Thursday, October 13, 2005

Travels on a monsoon evening!

Despite the inevitable disparities in the way rainfall was distributed geographically and over time, it has been a good monsoon. Much of the country has got normal rain, and Karnataka, Maharashtra, and Gujarat have received far more than they usually do.
The Hindu Editorial on October 7, 2005

I sit inside the bus, warm with the human warmth of passengers, and alive with murmurs of conversation and occasional outbursts of laughter. It is dark outside with heavy, water laden clouds hanging so low that you can see their passing forms on the rocks on either side of the road. The monkeys that I usually spot are nowhere to be seen. Poor creatures! I wonder where they would be. Will they also sit, like crows, completely drenched and still on some tree branch?

Lightening flashes at the horizon very mildly, as if somebody is dipping and dimming a motor-cycle lamp on a far-away road.

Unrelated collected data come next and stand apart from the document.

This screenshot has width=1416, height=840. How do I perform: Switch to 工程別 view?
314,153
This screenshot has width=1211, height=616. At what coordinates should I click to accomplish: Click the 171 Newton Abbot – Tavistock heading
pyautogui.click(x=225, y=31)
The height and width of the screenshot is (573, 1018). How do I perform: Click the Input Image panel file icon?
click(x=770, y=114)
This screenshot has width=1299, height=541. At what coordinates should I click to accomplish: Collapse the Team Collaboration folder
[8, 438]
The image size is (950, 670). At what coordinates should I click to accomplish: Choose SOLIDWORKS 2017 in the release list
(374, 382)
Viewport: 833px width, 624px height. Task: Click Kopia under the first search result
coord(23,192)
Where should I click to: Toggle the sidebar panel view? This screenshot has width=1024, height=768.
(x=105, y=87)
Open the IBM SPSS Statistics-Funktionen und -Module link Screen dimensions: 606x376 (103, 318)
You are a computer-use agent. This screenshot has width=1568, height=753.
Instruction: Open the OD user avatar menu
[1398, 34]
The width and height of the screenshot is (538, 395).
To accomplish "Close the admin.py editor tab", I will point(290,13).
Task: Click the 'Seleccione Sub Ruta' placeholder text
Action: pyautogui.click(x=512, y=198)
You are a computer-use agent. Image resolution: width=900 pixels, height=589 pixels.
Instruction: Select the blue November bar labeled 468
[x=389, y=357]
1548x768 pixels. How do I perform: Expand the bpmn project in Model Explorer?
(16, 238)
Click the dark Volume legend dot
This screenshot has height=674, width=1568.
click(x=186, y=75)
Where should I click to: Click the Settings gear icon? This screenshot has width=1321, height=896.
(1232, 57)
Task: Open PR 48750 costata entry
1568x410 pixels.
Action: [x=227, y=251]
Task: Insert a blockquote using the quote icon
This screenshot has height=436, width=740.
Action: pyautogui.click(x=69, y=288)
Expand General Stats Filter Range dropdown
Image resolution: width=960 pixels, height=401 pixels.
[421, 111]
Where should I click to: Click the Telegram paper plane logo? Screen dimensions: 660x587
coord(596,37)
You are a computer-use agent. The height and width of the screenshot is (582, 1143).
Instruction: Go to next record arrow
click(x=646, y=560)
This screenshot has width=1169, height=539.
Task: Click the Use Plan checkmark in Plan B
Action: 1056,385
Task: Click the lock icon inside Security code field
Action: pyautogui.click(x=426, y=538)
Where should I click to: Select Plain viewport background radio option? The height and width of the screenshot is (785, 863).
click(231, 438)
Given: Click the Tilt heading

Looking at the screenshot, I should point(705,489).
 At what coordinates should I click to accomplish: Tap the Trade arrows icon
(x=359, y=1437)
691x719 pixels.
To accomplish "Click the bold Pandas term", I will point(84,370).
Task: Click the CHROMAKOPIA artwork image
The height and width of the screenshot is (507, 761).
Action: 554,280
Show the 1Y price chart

Occasionally, even when a stray lightning splits the sky with its strange dendritic form, the distant rumble of the thunder is lost in the sound of the bus engine, and the murmurs inside. The water droplets are heavy; the earth, completely wet and drenched may be to a few millimeters deep, no longer exudes heat as it does during the summer rains. There are ruddy water poodles everywhere, with waves that arise with each falling droplet of water. The water droplets are so heavy that when it falls in the pool, the water from the pool splashes a transparent screen of water at least an inch high.

All colours, even in such darkish tone, look startlingly fresh - the green of the leaves of the tamarind trees, the red of the flowing water, the darkish blue-black of the tarred road, the brown of the rocks with their blue veins. The hardness and rigidity of the spotlessly wahsed stones are palpable even to the eye. A bluish smoke rises like a fume from a tea shop - a thatched affair where a lady is brewing tea; she stands facing the road, but her face and her upper torso are turned to her right towards the small TV. A few old men, with beedis in hand, and two kids, are also intently watching the (black-and-white) song. A mongrel at their feet is looking lazily at the bus as it passes by.

But for the continuous fall of water droplets, waves in the poodles, and the flowing little streams, everything else is stilled. The trees just stand as if they are enjoying a shower, but are too lazy to soap themselves. There is an old, dead tree standing alone; having lost all the bark, it is white with dark lines running. The tree reminds me of a similar dead ashwaththa tree (full of screeching parakeets) at the threshold of my village. I wonder why people never cut such trees; may be there is a taboo against cutting a tree which is hit by lightning. I have to ask Anna. He may know.

As the evening ages, it is becoming darker. There is a continuous sound of falling water drops and running water outside, as if the heavens are murmuring secrets into the ears of the earth. Once in a while, there is a slight movement in the trees, and the water droplets ahead of the bus fly at an angle; it looks as if the earth heaves and shivers a little. The river of my childhood is full to the brim. In its muddy waters I see the image of us kids and our cousins fooling around in the water while our mothers sat on the stones chatting among themselves.

A strange peace descends. The passengers complain to the driver about the time he is taking to cover fifty kilometers. But the complaint is just an excuse to engage the driver in a conversation; the driver looks into the mirror on top and smiles indulgently. At that moment, my destination disappeared from my mind. I wanted this journey to be eternal. It was sad. It was pleasant. It was a rainy, rainy monsoon evening.
O Krishna of the Ocean and rains! Enter the ocean;
Take and give, fill and throw. Don't hide a thing.
Darken your body like the First lord of Pralaya,
Dazzle, in the hands of the Padmanabha,
Whose shoulders are well formed, like the ocean; and
Vibrate like the right-handed conch in his hand;
Stop not; Rain incessantly - like the arrows from Saranga.
Rain - so that we may live in this world.
May you be happy with our Margazhi bathings.